Whoa. Hold your horses.
Film fans picking their “favorite” movies isn't the same as naming the “best” motion pictures ever made.
The former requires only that a fan really, really, really, really like a movie, such as “Twilight” or “Transformers” or “Just Go With It.”
The latter requires a little work, some developed criteria on just what qualifies a movie to be judged the “best.” It's the difference between an educated assessment and an uneducated opinion.

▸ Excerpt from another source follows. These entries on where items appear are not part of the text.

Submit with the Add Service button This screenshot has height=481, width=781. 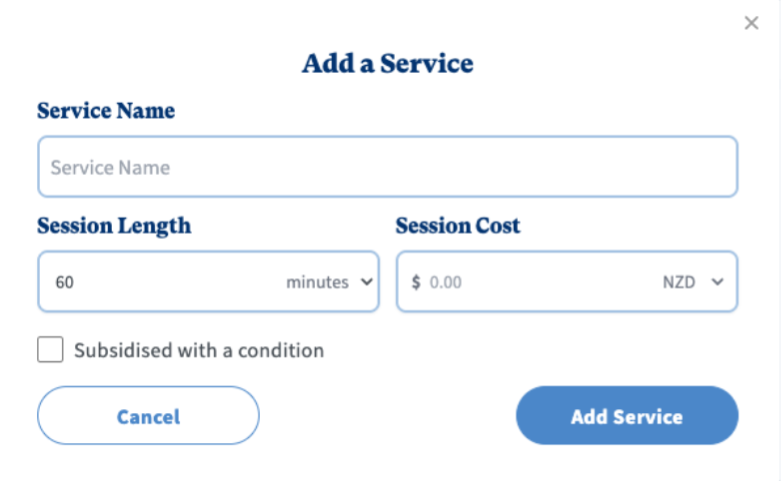(x=627, y=415)
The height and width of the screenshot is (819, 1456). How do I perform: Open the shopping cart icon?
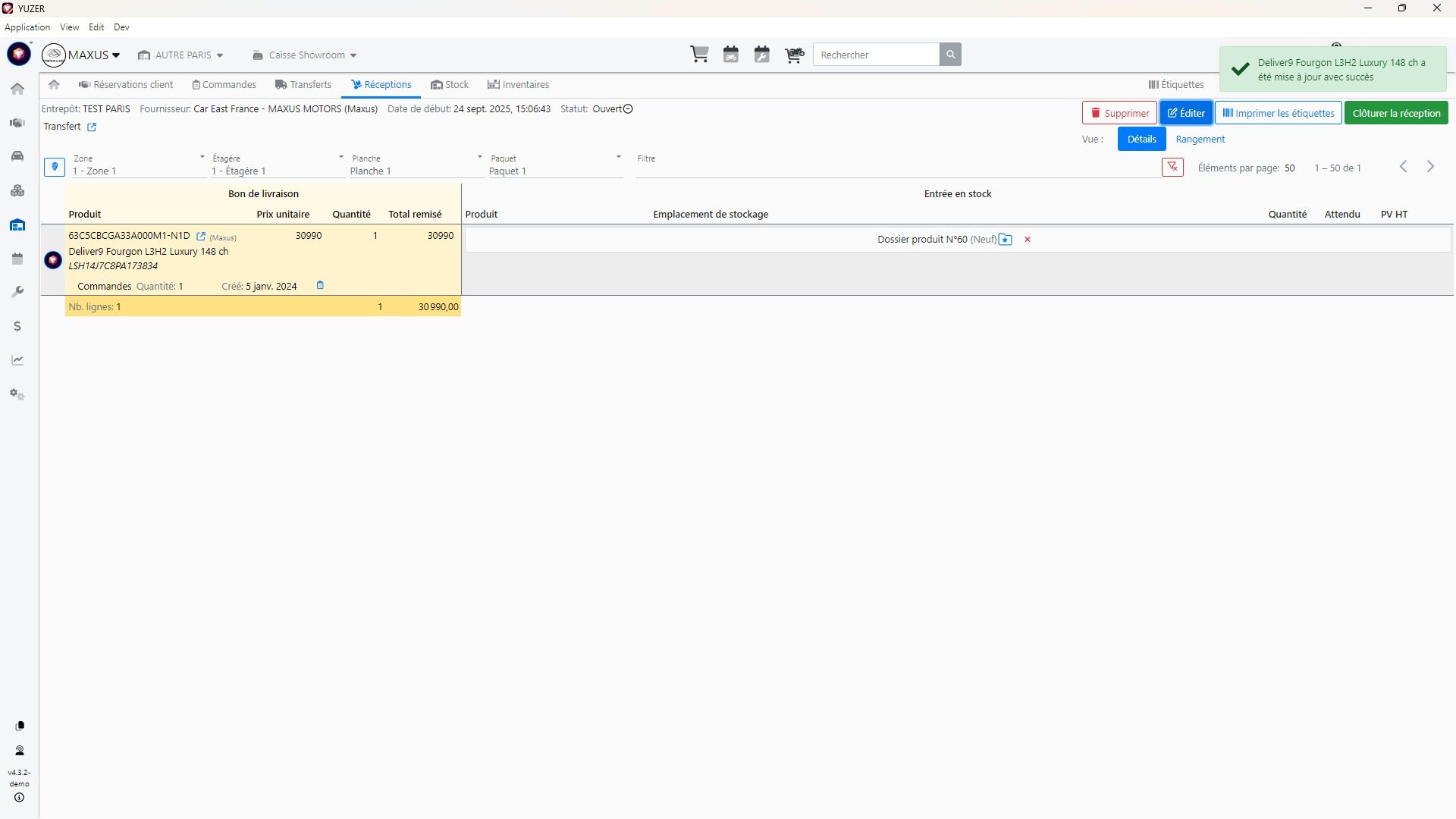tap(699, 55)
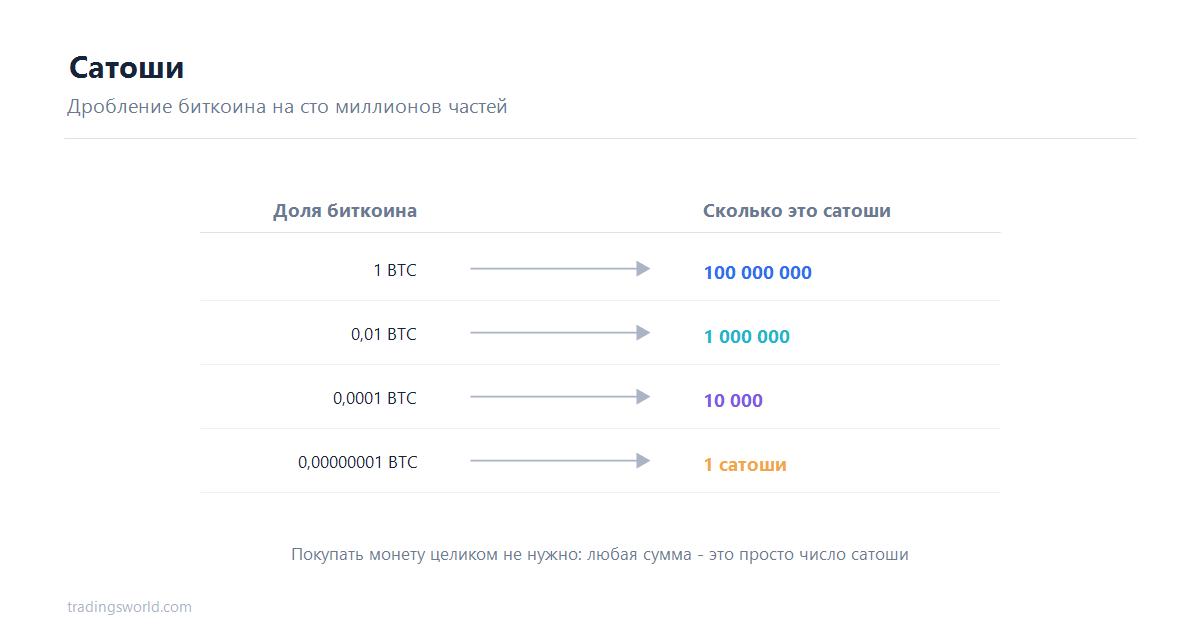Screen dimensions: 1200x640
Task: Click the arrow next to 0,00000001 BTC
Action: click(x=560, y=461)
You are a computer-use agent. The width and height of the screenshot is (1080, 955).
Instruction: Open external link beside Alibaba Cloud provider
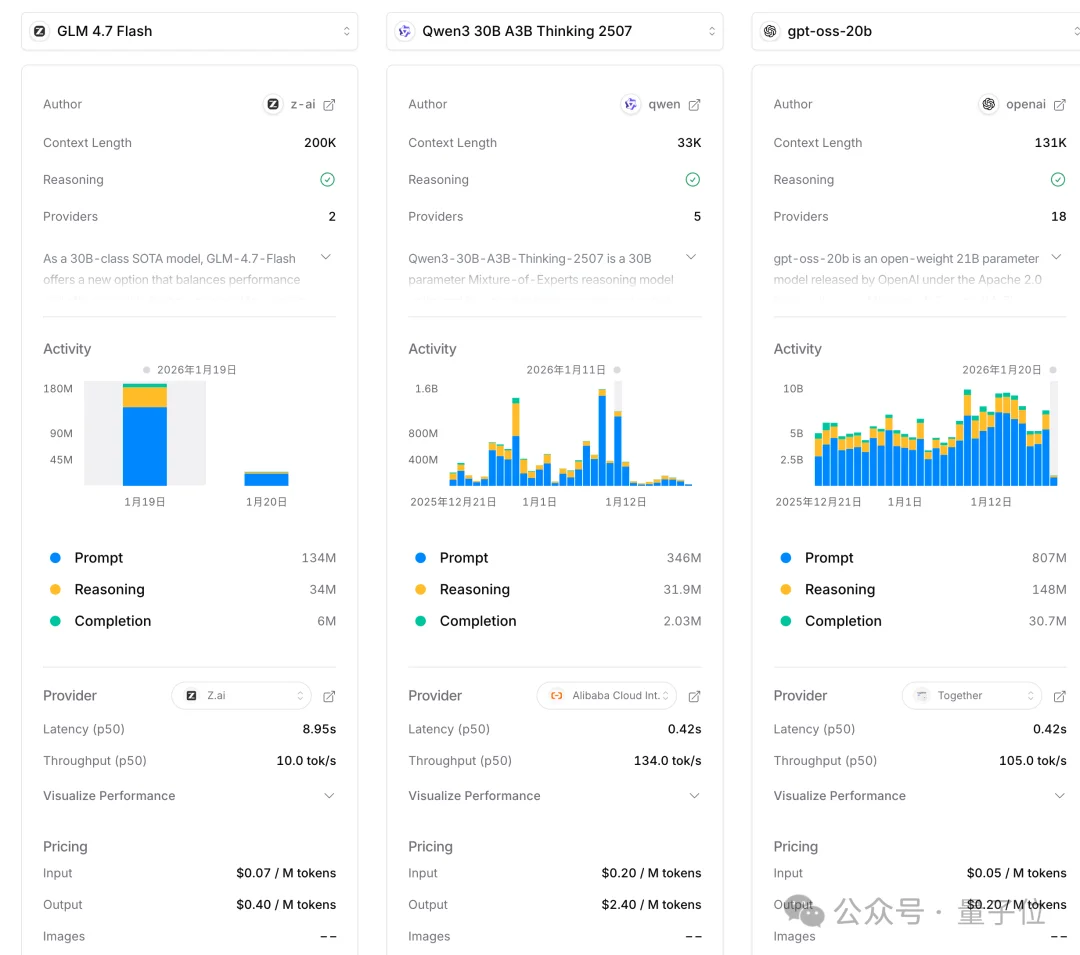point(694,696)
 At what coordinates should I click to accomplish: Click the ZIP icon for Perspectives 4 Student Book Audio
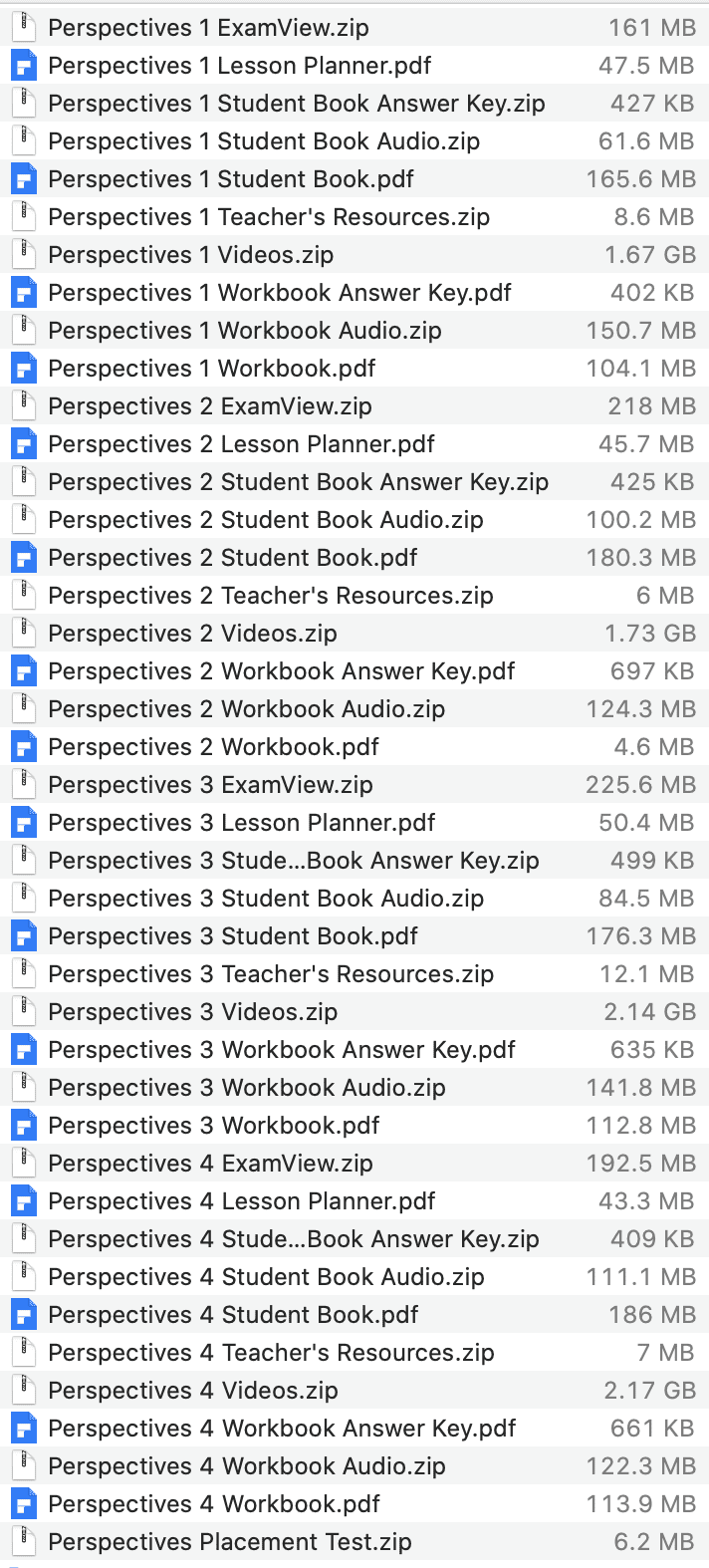pos(24,1276)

So, when hosts Tom Bergeron and Cynthia McFadden present “The Best in Film: The Greatest Movies of Our Time,” I'll be curious to see if the patrons of ABC News and People magazine truly know and love films so much that their favorite movies also happen to be the best ones.
‘10 Mountains, 10 Years'
Naperville resident Ken Glowienke and the rest of the cast and crew of the movie “10 Mountains, 10 Years” will be present at the Illinois premiere of Jennifer Yee's documentary scheduled to be shown at 7 p.m. Saturday at the Arcada Theatre, 105 E. Main St., St. Charles.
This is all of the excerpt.